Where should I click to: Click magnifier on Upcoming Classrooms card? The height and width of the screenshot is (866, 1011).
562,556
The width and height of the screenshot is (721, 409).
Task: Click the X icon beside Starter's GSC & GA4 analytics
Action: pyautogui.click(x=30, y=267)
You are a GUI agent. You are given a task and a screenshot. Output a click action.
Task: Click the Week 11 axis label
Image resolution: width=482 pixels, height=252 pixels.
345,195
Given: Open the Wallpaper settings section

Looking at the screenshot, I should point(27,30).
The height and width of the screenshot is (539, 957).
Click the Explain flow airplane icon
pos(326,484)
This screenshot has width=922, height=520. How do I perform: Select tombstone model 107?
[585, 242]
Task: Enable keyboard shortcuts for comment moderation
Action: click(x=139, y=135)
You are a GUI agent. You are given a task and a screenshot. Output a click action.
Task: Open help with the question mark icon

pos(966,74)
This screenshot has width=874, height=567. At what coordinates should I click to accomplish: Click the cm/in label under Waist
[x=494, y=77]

-------

Task description:
Copy the listing word for word.

Response to the exercise:
Where should I click to: Click magnifier on Upcoming Classrooms card? The height and width of the screenshot is (866, 1011).
562,556
The width and height of the screenshot is (721, 409).
Task: Click the X icon beside Starter's GSC & GA4 analytics
Action: pyautogui.click(x=30, y=267)
You are a GUI agent. You are given a task and a screenshot. Output a click action.
Task: Click the Week 11 axis label
Image resolution: width=482 pixels, height=252 pixels.
345,195
Given: Open the Wallpaper settings section

Looking at the screenshot, I should point(27,30).
The height and width of the screenshot is (539, 957).
Click the Explain flow airplane icon
pos(326,484)
This screenshot has width=922, height=520. How do I perform: Select tombstone model 107?
[585, 242]
Task: Enable keyboard shortcuts for comment moderation
Action: click(x=139, y=135)
You are a GUI agent. You are given a task and a screenshot. Output a click action.
Task: Open help with the question mark icon

pos(966,74)
This screenshot has width=874, height=567. At what coordinates should I click to accomplish: Click the cm/in label under Waist
[x=494, y=77]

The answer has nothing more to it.